_WHAT TO DO_: Rewrite the entries from the start through the line containing "will (x=363, y=244).", swapping each "screenshot" for "image" and leaving all else unchanged.

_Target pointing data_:
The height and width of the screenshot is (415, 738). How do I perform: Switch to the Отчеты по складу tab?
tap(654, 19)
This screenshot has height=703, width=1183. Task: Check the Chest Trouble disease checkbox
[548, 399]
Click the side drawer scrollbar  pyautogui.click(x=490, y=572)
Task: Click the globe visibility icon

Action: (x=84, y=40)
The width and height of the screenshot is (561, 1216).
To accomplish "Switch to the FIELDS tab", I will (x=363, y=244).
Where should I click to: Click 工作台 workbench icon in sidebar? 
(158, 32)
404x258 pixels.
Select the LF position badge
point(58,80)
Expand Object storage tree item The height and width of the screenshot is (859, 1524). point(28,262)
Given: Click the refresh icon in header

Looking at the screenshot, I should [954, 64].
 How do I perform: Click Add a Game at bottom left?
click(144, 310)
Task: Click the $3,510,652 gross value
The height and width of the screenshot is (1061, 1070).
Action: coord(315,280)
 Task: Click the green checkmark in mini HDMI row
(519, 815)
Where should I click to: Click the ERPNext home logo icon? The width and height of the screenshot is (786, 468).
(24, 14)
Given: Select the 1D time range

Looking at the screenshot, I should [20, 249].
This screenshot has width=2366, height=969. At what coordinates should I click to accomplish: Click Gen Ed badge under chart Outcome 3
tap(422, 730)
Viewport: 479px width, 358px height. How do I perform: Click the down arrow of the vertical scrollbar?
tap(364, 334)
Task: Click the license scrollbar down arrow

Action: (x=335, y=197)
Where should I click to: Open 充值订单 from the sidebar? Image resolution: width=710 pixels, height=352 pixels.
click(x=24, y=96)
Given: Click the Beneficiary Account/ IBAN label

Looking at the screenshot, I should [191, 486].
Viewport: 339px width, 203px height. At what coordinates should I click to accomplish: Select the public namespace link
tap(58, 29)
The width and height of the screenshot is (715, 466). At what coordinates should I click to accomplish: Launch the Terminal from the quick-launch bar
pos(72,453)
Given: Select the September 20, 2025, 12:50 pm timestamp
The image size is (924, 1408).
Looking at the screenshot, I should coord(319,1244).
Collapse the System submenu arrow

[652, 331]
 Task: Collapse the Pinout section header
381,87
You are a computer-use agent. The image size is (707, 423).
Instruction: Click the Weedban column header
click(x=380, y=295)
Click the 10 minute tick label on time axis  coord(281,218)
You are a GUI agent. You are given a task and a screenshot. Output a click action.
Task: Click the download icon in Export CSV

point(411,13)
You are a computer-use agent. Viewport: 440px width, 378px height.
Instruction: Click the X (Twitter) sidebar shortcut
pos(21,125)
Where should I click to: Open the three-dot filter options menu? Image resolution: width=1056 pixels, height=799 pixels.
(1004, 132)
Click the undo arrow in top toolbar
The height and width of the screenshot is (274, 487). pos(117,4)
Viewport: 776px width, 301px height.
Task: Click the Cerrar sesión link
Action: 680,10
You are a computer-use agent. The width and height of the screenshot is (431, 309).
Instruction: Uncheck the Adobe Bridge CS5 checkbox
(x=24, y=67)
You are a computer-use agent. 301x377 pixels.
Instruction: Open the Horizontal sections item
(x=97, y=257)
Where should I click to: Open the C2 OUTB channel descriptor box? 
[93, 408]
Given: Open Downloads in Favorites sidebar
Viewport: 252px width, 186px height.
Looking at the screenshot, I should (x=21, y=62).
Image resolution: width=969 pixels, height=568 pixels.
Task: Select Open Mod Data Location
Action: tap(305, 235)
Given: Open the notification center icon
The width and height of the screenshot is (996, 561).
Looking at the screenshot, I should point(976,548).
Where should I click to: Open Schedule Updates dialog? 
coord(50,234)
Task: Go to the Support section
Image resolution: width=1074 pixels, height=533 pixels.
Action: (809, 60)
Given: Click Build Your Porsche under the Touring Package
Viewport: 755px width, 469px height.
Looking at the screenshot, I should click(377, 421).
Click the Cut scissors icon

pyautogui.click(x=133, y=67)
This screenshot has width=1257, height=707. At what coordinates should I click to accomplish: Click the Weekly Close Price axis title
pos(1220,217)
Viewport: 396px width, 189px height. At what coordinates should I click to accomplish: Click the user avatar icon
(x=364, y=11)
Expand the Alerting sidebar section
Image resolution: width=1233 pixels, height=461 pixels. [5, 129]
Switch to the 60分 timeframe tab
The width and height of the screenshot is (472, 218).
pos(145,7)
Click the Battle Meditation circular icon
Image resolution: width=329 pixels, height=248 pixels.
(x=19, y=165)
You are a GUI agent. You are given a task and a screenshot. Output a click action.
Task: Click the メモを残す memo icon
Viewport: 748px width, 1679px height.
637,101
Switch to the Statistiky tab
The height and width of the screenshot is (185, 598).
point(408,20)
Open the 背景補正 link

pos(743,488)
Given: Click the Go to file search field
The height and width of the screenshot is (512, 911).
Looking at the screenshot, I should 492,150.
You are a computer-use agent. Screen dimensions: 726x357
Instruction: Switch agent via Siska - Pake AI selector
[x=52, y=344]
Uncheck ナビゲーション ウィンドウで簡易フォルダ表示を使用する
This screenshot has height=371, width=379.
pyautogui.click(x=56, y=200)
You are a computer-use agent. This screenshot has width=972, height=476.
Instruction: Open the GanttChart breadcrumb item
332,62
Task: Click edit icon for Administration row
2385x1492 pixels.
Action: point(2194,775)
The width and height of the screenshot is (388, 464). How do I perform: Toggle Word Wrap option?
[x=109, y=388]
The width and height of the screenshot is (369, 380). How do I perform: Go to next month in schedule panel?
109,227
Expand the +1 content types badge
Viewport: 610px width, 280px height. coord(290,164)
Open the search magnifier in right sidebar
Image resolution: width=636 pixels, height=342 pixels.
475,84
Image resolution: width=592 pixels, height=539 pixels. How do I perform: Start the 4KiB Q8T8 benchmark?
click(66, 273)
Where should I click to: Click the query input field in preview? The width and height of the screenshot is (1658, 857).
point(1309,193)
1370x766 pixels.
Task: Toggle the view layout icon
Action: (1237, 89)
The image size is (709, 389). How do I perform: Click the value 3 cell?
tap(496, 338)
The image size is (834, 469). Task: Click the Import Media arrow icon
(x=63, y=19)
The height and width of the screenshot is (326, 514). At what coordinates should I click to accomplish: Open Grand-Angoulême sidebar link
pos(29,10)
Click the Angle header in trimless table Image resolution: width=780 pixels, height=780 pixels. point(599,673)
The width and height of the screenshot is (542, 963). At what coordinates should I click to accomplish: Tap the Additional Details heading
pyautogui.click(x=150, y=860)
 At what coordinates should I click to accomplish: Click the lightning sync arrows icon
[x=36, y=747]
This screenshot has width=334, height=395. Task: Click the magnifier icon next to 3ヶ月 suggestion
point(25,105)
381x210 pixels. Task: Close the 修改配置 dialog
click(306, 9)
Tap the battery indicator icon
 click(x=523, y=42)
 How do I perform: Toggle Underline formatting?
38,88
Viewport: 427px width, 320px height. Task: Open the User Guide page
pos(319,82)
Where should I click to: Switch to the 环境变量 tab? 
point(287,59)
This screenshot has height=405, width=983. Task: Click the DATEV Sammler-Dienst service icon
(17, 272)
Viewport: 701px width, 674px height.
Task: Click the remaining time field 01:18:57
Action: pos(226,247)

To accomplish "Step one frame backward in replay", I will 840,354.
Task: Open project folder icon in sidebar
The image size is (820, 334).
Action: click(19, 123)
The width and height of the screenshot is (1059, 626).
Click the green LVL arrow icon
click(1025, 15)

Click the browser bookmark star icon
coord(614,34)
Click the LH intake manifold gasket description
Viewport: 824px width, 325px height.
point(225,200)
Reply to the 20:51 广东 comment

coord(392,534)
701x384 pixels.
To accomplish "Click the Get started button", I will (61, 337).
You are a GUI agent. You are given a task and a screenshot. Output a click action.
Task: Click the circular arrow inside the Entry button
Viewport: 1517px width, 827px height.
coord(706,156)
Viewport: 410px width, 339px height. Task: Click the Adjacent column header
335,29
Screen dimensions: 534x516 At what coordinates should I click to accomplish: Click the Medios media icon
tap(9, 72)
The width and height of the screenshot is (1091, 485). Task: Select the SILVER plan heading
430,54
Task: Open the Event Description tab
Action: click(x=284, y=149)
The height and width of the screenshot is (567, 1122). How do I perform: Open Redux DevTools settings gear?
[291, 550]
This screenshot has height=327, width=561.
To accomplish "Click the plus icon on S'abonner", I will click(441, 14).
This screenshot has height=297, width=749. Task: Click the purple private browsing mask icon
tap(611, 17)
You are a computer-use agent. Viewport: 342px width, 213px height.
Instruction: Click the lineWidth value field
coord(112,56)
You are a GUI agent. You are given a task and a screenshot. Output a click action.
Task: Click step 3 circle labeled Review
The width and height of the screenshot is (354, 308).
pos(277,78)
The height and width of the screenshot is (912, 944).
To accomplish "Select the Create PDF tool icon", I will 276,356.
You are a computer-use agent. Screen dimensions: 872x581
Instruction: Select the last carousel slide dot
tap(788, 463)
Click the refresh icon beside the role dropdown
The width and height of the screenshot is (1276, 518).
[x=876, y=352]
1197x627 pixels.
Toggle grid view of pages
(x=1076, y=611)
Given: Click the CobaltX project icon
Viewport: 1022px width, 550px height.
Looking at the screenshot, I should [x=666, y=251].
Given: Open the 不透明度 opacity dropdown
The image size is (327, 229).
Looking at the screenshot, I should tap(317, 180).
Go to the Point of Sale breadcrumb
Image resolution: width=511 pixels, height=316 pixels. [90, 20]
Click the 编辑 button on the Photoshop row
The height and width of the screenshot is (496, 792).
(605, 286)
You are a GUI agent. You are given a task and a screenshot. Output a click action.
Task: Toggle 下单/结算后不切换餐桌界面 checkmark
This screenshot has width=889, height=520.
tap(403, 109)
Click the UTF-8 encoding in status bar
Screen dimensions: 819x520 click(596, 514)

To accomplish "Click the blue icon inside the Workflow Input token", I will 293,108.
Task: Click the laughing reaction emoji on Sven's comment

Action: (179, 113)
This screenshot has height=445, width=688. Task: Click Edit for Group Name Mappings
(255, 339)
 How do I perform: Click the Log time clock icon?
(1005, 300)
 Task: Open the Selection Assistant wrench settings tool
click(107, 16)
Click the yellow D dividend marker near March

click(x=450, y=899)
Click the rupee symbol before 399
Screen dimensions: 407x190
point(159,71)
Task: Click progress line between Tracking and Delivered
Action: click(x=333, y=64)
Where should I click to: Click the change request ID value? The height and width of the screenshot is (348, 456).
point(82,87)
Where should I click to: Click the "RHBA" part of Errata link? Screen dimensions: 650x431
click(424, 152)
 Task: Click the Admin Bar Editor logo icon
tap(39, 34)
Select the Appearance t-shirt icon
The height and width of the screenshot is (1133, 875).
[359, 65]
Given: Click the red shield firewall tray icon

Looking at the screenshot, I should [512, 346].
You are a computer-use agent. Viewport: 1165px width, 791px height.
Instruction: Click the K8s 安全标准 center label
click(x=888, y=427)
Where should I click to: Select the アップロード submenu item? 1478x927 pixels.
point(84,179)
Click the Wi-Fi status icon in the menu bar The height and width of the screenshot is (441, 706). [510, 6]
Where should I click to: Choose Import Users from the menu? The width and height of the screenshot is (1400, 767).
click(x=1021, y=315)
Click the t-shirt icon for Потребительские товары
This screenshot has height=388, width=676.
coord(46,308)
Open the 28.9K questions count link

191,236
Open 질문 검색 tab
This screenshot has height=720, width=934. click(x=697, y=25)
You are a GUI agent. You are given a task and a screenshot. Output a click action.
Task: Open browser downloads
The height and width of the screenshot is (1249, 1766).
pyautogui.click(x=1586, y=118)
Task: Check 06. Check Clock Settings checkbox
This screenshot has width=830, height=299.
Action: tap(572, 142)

_TASK ANSWER_:
The height and width of the image is (415, 738). How do I perform: Switch to the Отчеты по складу tab?
tap(654, 19)
This image has height=703, width=1183. Task: Check the Chest Trouble disease checkbox
[548, 399]
Click the side drawer scrollbar  pyautogui.click(x=490, y=572)
Task: Click the globe visibility icon

Action: (x=84, y=40)
The width and height of the image is (561, 1216).
To accomplish "Switch to the FIELDS tab", I will (x=363, y=244).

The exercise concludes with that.